The largest difference between the groups was the simplest: Those who could find North Korea were much more likely to disagree with the proposition that the United States should do nothing about North Korea.
The demographics on this question produced some interesting results, although the analysis provided at The Upshot largely focuses on the impact on policy support. For instance, guess which party turns out to be worse at geography? Hint: It’s not the one the media might suggest:
We can chuckle over this, but statistically these numbers are more or less even … and all of them are embarrassingly low. The question “where is North Korea on a map” is hardly arcane. We fought a war on the peninsula sixty-plus years ago that technically never ended, and for the last twenty-five years, the threat of nuclear weapons from Pyongyang has been a top issue in foreign policy. In the age demos, only seniors get anywhere close to half (48%), and in the educational demos it takes post-grads to get past the halfway mark (53%). The most dramatic contrast, though, is in gender demos, where 45% of men can correctly identify North Korea, but only 27% of women.
Why is geographic knowledge important? That may sound like a dumb question, but it impacts policy decisions and, theoretically at least, election outcomes as a result:
Geographic knowledge itself may contribute to an increased appreciation of the complexity of geopolitical events. This finding is consistent with – though not identical to – a similar experiment Mr. Dropp, Joshua D. Kertzer and Thomas Zeitzoff conducted in 2014. They asked Americans to identify Ukraine on a map and asked them whether they supported military intervention. The farther a respondent’s guess was from Ukraine, the researchers found, the more likely he or she was to favor military intervention.

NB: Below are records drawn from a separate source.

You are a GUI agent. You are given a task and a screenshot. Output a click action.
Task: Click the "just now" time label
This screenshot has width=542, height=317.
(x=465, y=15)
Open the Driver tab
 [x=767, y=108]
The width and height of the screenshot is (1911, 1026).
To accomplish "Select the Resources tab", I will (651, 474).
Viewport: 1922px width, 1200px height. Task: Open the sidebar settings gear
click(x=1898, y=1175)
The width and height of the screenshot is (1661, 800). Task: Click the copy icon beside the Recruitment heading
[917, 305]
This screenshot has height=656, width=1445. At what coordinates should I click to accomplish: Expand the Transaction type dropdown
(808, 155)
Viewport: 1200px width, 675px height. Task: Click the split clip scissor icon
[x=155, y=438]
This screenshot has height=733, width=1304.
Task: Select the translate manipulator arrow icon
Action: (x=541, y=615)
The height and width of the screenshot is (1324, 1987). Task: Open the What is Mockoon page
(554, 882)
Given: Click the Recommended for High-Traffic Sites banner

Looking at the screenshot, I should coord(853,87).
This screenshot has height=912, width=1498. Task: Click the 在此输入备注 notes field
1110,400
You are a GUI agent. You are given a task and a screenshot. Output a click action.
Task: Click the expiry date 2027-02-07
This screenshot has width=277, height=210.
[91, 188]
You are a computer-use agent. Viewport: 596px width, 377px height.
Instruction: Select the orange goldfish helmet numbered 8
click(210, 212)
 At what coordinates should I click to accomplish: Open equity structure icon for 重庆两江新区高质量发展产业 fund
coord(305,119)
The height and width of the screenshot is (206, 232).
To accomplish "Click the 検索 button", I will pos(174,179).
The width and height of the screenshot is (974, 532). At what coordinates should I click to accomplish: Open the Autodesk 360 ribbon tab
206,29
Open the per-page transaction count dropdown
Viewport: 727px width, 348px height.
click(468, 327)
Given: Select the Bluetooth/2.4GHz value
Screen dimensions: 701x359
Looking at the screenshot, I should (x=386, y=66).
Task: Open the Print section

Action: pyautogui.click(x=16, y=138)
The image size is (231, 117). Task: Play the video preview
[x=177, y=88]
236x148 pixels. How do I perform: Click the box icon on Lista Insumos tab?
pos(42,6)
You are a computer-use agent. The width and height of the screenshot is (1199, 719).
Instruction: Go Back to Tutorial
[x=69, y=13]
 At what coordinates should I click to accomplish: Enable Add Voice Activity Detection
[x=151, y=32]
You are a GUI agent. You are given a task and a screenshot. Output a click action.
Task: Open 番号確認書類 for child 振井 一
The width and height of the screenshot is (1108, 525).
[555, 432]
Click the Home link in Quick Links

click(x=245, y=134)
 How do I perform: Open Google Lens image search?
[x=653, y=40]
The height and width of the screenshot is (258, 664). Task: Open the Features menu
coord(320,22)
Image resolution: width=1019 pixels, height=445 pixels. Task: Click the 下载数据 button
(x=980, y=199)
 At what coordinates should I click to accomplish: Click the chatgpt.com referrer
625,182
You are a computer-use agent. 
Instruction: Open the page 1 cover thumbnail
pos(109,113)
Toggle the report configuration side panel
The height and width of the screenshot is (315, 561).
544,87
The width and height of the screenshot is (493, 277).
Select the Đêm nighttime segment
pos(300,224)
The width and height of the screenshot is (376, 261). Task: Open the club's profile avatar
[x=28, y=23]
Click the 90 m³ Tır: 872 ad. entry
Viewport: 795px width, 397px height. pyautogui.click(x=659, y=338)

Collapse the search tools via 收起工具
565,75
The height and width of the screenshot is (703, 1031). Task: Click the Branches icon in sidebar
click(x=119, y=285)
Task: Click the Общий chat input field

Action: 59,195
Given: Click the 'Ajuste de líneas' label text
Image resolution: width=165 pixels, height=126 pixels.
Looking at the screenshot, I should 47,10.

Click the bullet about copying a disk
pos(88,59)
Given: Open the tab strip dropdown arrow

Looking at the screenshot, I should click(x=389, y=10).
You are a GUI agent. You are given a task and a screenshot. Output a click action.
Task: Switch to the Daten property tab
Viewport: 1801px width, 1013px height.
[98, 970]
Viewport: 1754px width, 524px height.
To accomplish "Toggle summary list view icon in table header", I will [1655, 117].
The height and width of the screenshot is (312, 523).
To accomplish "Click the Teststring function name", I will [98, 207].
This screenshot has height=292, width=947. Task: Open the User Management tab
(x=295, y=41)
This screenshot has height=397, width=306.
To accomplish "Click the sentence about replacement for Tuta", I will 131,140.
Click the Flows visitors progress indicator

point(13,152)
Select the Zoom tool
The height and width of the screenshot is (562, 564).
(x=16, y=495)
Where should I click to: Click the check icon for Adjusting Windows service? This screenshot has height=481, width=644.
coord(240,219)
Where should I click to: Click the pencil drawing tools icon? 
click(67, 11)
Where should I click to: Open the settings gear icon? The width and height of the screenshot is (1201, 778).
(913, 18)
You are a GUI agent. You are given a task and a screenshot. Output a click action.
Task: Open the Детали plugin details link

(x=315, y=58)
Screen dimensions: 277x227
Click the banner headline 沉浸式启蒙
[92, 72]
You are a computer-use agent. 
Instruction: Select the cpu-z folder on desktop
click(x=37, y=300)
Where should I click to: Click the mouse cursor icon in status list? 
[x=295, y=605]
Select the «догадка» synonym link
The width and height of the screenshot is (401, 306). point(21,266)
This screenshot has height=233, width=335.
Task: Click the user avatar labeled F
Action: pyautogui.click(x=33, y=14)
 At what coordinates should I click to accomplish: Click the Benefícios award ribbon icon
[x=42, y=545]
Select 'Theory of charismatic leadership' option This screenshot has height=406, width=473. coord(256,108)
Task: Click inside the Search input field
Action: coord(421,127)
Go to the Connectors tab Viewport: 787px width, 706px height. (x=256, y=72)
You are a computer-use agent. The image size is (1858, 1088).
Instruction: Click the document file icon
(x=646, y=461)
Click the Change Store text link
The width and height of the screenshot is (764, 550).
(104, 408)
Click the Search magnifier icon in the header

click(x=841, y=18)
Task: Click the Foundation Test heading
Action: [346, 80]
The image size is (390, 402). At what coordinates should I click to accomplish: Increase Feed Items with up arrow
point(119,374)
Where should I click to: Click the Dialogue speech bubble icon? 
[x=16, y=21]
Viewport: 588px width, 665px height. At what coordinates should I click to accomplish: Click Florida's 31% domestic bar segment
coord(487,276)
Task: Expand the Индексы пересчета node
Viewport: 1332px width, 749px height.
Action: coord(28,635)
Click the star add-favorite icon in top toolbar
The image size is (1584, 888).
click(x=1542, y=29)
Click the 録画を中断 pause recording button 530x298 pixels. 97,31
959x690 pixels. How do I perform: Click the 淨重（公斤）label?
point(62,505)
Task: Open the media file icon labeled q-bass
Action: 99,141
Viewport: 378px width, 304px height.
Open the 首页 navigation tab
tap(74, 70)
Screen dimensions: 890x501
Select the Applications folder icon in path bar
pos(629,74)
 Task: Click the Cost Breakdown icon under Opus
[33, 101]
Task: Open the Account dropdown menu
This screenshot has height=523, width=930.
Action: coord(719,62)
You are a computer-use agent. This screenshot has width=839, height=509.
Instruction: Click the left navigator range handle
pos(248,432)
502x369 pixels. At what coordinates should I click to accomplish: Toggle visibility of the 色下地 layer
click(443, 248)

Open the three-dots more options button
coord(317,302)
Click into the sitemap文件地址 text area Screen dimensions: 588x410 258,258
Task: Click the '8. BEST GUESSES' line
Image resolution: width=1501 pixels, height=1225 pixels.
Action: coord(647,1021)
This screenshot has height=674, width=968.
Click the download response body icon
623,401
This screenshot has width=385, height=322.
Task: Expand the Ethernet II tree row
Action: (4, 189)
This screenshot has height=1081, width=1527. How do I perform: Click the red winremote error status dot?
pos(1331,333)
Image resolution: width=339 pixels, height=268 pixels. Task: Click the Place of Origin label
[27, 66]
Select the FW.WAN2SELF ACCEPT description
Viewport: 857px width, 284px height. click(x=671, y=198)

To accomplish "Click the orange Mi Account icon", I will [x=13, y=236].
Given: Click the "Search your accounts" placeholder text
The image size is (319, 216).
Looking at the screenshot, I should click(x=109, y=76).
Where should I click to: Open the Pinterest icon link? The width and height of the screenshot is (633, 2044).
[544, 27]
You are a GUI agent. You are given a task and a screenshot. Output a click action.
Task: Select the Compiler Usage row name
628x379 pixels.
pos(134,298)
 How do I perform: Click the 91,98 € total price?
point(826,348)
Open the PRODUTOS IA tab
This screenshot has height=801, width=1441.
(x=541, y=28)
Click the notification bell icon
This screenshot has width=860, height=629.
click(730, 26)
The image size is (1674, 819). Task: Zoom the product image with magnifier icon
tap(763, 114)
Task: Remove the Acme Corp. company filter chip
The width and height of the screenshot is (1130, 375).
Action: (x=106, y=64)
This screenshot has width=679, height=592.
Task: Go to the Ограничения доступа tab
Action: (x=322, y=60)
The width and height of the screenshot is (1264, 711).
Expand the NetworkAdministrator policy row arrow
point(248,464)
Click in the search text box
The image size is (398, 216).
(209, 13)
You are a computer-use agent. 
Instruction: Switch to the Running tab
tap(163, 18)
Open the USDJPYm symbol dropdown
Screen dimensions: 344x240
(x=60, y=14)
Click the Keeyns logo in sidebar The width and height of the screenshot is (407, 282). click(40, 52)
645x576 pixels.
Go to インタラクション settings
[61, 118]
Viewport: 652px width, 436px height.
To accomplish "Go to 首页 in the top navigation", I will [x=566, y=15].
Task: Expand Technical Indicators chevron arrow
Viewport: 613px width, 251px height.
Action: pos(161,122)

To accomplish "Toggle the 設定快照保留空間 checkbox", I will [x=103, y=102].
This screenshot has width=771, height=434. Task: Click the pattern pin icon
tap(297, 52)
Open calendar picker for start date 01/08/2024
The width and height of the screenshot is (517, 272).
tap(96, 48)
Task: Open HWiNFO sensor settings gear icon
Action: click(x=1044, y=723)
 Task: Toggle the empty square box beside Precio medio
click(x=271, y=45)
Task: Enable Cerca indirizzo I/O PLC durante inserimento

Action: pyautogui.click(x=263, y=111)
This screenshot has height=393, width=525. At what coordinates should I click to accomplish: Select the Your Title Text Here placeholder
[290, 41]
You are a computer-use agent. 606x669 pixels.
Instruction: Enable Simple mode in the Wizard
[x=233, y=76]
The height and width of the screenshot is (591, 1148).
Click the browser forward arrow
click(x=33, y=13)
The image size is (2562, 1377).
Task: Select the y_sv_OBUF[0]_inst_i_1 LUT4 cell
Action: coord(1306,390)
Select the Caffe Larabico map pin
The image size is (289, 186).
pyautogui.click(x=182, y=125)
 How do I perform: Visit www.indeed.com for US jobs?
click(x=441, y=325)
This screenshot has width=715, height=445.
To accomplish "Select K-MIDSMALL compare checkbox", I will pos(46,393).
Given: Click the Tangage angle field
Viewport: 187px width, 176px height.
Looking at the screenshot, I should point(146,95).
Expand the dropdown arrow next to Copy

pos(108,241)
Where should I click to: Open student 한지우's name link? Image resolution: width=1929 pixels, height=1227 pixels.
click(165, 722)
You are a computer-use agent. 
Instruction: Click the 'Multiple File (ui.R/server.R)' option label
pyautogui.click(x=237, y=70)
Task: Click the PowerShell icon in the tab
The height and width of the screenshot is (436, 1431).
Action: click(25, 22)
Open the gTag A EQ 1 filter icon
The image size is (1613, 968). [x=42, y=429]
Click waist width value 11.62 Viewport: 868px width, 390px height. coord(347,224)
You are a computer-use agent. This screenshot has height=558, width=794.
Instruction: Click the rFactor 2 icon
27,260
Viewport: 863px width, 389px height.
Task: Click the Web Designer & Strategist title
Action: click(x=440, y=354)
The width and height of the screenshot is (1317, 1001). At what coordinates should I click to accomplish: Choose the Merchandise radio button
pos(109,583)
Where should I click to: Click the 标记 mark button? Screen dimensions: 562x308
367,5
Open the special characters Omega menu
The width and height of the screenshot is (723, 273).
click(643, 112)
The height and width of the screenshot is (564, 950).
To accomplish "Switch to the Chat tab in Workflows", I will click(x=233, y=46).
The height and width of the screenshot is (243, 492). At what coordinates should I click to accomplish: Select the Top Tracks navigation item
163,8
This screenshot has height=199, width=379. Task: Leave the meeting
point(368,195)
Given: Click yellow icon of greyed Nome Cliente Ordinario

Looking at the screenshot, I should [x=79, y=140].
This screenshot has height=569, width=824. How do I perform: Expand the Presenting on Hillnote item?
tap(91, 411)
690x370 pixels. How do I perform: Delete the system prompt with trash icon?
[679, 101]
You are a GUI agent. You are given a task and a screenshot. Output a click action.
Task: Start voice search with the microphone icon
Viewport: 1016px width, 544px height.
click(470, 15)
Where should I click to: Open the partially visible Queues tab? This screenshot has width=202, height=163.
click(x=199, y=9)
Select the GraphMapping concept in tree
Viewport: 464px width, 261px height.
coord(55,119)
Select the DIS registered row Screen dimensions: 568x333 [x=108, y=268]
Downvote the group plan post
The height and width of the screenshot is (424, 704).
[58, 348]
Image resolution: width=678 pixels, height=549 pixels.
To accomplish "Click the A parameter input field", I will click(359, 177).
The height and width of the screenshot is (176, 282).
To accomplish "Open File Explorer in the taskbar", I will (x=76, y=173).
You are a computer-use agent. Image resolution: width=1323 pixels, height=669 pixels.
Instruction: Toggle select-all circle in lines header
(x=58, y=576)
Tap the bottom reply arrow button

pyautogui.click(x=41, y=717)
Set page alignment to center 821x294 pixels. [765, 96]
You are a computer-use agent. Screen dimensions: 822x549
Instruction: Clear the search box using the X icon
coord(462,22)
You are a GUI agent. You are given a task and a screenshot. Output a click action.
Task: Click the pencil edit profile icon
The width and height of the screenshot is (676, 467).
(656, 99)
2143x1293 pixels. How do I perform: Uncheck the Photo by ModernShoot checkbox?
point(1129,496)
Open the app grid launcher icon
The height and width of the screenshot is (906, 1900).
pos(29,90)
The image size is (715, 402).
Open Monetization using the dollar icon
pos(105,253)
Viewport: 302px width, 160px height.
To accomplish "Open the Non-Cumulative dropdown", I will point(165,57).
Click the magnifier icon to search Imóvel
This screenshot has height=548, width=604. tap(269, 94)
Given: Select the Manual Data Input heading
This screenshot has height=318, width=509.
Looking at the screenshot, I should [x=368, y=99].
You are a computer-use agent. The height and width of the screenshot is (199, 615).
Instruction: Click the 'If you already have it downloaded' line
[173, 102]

In this case, however, the impact is more nuanced. The do-nothing option had a difference of 23 points depending on the ability to locate North Korea on a map, but it wasn’t a popular choice in either column (-45/-22 in the gap for opposing the position). Both sets of respondents disfavored sending ground troops, with the geographically adept more likely to oppose it (-34/-19), and both sides favor cyberwarfare against North Korea’s military (+37/+18). However, the gap on military action — the big policy question — was within the margin of error at relatively low levels of support, +5/+9. If we’re not good at geography, then at the very least we’re not all that far apart on the big questions, regardless.
Besides, as The Upshot notes, our ignorance may be rationally based, but that leaves us at the mercy of … guess who:
While Americans could be better at geography, they cannot be expected to follow every twist and turn of foreign policy. “People don’t invest in policy information, but that’s rational,” said Elizabeth Saunders, a political science professor at George Washington University who studies foreign policy and international relations. Instead of exhaustively researching foreign policy options for a host of nations, Americans are “rationally ignorant,” effectively outsourcing their foreign policy views to elites and the news media.
In other words, we ignore foreign policy and geography at our own risk. To paraphrase another joke (I assume readers got the joke in the headline): In the era of Kim Jong-un, you may not know geography, but geography knows you.